### Material provided
▬▬▬▬▬▬

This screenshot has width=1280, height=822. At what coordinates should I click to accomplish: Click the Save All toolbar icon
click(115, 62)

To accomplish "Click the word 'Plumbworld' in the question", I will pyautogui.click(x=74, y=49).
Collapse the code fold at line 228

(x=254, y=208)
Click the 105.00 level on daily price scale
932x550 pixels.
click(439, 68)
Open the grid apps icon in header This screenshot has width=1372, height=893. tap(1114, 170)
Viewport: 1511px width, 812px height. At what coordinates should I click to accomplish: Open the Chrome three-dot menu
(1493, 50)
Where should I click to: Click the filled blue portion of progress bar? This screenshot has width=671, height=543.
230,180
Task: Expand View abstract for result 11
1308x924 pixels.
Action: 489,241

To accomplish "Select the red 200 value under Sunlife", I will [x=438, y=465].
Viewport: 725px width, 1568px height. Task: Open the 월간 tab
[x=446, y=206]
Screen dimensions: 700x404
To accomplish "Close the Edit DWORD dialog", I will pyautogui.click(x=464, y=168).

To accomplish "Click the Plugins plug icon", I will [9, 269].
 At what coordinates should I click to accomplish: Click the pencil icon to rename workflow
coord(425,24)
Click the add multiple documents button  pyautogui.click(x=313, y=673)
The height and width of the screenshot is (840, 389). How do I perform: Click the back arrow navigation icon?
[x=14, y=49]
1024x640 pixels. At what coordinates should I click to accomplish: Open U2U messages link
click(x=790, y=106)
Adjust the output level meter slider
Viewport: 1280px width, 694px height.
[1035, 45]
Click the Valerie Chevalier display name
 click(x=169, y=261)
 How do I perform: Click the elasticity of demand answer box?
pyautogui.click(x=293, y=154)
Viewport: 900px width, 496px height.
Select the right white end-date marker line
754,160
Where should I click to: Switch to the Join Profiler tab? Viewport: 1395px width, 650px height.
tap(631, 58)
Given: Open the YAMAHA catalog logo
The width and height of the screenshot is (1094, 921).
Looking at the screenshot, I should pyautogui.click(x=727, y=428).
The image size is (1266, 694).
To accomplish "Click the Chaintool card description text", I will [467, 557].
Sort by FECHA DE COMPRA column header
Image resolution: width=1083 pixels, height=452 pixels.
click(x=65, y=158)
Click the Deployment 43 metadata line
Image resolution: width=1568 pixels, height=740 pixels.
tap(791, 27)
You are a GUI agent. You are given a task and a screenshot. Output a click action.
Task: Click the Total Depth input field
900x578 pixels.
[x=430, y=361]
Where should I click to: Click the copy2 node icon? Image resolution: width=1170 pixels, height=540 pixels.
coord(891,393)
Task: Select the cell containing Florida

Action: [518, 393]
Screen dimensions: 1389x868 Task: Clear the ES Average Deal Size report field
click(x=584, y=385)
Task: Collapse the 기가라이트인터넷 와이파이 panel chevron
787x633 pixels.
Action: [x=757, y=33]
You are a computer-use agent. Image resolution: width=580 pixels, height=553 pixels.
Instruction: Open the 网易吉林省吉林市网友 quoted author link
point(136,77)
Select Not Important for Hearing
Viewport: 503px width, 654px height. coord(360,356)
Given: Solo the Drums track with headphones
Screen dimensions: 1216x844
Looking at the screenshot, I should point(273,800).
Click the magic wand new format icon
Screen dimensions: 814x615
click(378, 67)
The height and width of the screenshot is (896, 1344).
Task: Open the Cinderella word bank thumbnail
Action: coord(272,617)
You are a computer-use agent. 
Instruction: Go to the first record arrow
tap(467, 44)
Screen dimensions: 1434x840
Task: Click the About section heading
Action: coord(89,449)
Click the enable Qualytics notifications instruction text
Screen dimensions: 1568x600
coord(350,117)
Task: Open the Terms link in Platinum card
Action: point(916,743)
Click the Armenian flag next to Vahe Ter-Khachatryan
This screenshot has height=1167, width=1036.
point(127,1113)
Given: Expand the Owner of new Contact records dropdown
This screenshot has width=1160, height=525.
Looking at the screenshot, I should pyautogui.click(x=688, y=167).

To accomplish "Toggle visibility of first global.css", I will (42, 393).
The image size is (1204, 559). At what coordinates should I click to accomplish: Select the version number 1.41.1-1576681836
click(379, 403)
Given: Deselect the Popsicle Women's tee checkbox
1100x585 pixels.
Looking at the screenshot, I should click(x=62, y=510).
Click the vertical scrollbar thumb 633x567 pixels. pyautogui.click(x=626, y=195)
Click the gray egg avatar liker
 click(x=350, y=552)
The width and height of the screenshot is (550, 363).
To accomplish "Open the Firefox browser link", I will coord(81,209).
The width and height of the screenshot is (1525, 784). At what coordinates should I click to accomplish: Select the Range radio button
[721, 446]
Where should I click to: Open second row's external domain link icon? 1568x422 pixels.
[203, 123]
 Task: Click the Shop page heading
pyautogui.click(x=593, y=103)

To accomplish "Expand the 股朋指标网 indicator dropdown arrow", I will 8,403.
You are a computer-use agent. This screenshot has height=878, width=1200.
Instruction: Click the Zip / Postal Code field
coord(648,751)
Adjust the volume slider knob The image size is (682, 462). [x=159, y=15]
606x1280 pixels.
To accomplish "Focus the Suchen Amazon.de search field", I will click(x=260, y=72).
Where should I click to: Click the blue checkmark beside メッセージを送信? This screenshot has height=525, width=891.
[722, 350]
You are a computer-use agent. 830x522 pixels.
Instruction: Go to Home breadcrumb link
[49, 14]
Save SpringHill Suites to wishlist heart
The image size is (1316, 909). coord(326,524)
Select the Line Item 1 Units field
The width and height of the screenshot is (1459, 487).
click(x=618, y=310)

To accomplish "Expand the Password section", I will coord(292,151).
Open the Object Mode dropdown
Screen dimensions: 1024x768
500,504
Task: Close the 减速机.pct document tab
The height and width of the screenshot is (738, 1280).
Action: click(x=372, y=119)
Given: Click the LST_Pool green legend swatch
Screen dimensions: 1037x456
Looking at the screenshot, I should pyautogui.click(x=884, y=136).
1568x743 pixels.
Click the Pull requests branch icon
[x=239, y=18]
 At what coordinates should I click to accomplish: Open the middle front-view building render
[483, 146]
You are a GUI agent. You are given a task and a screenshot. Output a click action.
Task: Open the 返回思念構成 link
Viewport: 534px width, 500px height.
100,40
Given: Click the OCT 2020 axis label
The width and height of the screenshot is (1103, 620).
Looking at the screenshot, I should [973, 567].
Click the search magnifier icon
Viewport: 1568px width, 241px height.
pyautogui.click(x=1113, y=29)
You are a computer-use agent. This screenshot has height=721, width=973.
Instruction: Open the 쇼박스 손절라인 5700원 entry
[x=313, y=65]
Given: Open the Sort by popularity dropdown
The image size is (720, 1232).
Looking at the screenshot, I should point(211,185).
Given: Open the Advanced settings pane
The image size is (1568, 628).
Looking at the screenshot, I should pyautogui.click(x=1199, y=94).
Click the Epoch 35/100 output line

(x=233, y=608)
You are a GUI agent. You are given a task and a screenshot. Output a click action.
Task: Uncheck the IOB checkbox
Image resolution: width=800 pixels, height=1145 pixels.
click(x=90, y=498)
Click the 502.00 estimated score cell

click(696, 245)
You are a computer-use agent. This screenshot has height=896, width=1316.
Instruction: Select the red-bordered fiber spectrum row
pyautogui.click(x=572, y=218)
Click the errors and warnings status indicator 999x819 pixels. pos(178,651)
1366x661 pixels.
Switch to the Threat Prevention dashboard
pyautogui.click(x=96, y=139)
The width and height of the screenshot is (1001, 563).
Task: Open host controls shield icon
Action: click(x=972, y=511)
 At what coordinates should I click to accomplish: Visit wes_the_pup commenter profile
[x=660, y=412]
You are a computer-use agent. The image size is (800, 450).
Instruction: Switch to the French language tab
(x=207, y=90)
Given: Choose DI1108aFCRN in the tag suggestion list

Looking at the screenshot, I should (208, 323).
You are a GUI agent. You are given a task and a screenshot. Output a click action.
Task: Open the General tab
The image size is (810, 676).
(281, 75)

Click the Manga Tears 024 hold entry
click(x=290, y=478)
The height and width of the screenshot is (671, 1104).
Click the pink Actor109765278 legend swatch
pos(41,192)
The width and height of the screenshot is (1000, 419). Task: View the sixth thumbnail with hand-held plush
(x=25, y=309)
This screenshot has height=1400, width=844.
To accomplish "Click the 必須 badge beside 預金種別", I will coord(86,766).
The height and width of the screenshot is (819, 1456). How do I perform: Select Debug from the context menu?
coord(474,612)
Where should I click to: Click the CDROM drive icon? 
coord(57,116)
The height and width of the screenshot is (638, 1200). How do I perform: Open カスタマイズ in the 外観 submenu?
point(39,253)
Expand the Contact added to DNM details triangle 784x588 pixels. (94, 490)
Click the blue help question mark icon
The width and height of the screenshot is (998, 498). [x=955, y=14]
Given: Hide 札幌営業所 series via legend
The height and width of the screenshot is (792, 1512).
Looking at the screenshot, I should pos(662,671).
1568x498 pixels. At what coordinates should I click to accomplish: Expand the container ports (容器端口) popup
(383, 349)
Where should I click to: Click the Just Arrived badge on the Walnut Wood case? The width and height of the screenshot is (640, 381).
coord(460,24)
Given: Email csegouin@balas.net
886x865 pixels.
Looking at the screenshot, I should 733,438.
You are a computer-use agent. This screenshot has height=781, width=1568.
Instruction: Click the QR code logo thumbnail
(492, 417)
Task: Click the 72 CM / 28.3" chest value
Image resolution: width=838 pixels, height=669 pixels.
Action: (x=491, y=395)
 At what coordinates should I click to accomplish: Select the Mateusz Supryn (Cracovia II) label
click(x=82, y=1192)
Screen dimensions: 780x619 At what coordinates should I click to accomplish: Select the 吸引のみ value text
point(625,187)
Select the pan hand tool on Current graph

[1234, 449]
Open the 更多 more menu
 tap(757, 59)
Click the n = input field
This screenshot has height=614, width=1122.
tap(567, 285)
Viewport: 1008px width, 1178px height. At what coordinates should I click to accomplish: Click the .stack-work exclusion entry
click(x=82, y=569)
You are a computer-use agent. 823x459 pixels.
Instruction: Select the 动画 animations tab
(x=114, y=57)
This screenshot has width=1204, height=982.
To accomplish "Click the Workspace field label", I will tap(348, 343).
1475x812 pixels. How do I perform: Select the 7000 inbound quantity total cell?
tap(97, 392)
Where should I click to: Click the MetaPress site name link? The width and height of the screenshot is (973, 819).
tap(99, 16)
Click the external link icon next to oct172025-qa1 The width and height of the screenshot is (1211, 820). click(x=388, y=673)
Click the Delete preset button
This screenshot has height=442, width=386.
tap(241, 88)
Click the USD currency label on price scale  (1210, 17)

▬▬▬▬▬▬

### Assigned task
Each line of the records that holds the word "Contact" should be copied out.

### Response area
Given: Expand the Owner of new Contact records dropdown
Expand the Contact added to DNM details triangle 784x588 pixels. (94, 490)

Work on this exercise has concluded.